Members: Azubuike Okorie, Sokratis Makrogiannis

Introduction

Image registration is the process of aligning two images of the same scene for analysis.

Image registration can be used in target recognition, for matching of targets with real-time image of a scene, in remote sensing for monitoring climatic changes and land use using satellite images, in biomedical imaging for matching images from two modalities for diagnosis, monitoring growth of tumor/cancer using CT-scans, and in computer vision and pattern recognition-for matching stereo images for object/shape recognition.

Purpose and Goal

Many image registration methods have be proposed in literature, such as Speeded-Up Robust Features (SURF) [1] , Binary Robust Invariant Scalable Keypoints (BRISK) [2], HARRIS corner detectors [3], and Minimum Eigenvalue methods. Efficient methods rely on local-invariant image features [4] for registration. In this project, our goal is to create features from image regions whose efficiency would be measurable to existing methods.
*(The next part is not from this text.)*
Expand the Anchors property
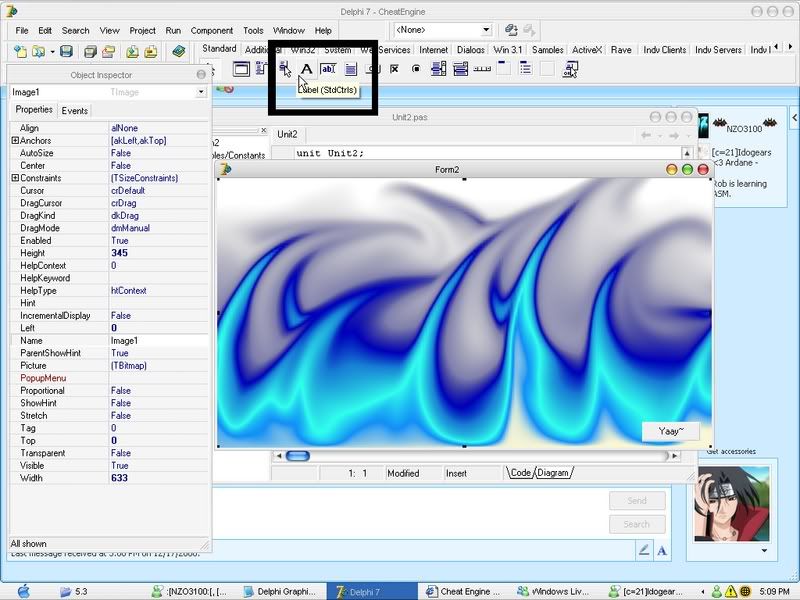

Our algorithm is designed based the major steps for feature-based registration, which are feature detection, feature extraction, feature matching and estimation of geometric transform.

Method

Feature detection: The pair of images are first segmented into regions using watershed segmentation and then the regions are represented by their centroids.
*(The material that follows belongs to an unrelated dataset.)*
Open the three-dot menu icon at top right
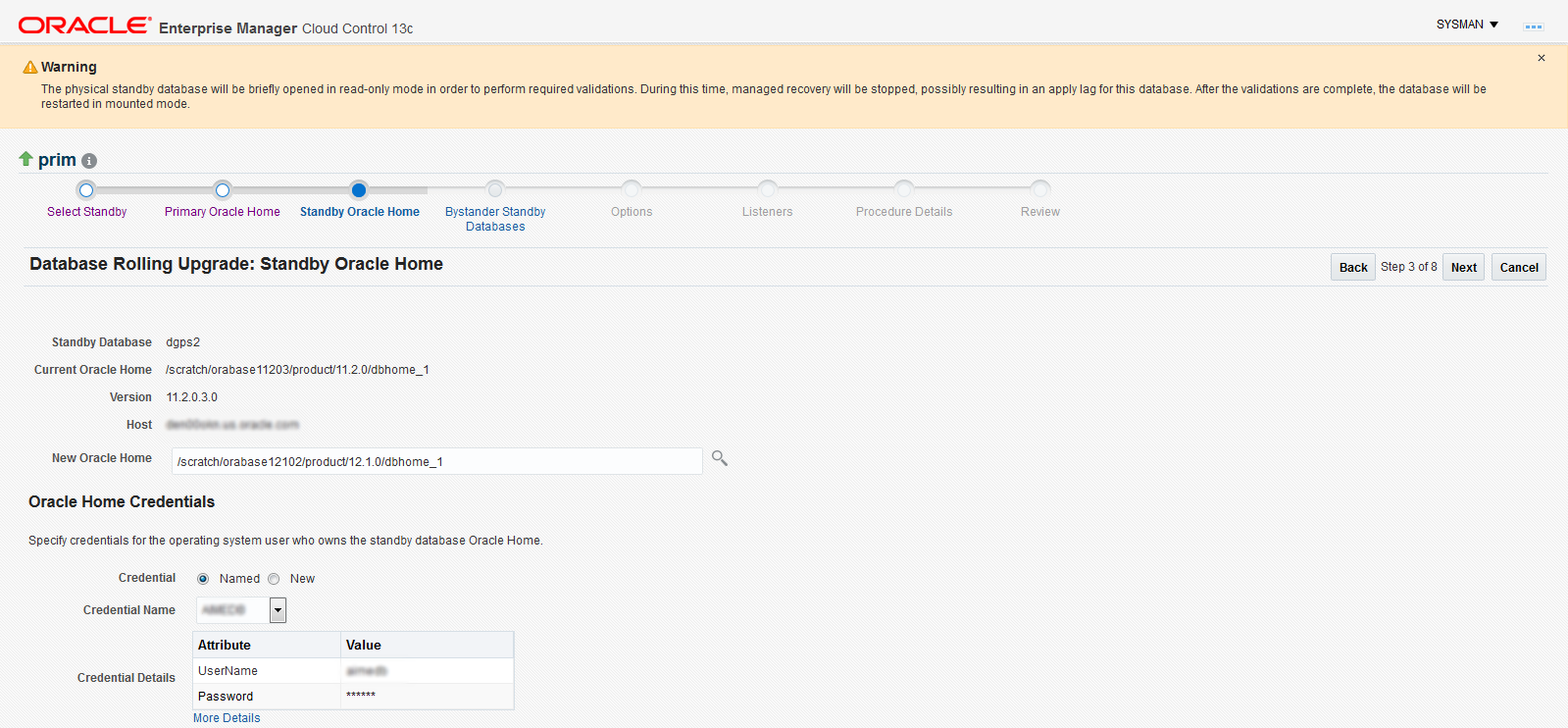pyautogui.click(x=1533, y=26)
Feature Extraction. We extract a combined region features composed of normalized shape properties, intensity features and histogram of region intensities (HORI).

Feature Matching: We find correspondences based using a joint cost function which gives us a weighted sum of two Euclidean distances for shape and intensity features, and histogram intersection for HORI feature. Strong and unambiguous matches are extracted based on predefined thresholds.

Estimation of Geometric transform: We use maximum likelihood estimation sampling consensus (MLESAC) for estimation of Geometric transform.

Validation

Our result are validated by calculating the root-mean-squared-error (RMSE) between estimated geometric transform and the ground truth transform described by methods described in [5]

Result:

The illustration below is an example of image registration of a satellite image based on our approach. The RMSE for the process is 0.462, which infers that our method is capable of registering remote sensing images up to subpixel level.

 

References

[1]

Bay, Herbert,; Tinne , Tuytelaars; Luc, Gool Van;, "Surf: Speeded up robust features," European conference on computer vision. Springer, Berlin, Heidelberg, , 2006.

[2]

S. Leutenegger, C. Margarita and S. Y. Roland , "BRISK: Binary robust invariant scalable keypoints.," Computer Vision (ICCV), 2011 IEEE International Conference on. IEEE, 2011.

[3]

Harris, Chris; Mike , Stephens;, "A combined corner and edge detector," Alvey vision conference, vol. 15, no. 50, 1988.

[4]

Tuytelaars, Tinne; Krystian , Mikolajczyk;, "Local invariant feature detectors: a survey," Foundations and trends® in computer graphics and vision, vol. 3, no. 3, pp. 177-280, 2008.

[5]

A. Goshtasby, "Image registration by local approximation methods.," Image and Vision Computing, vol. 6, no. 4, pp. 255-261, 1988.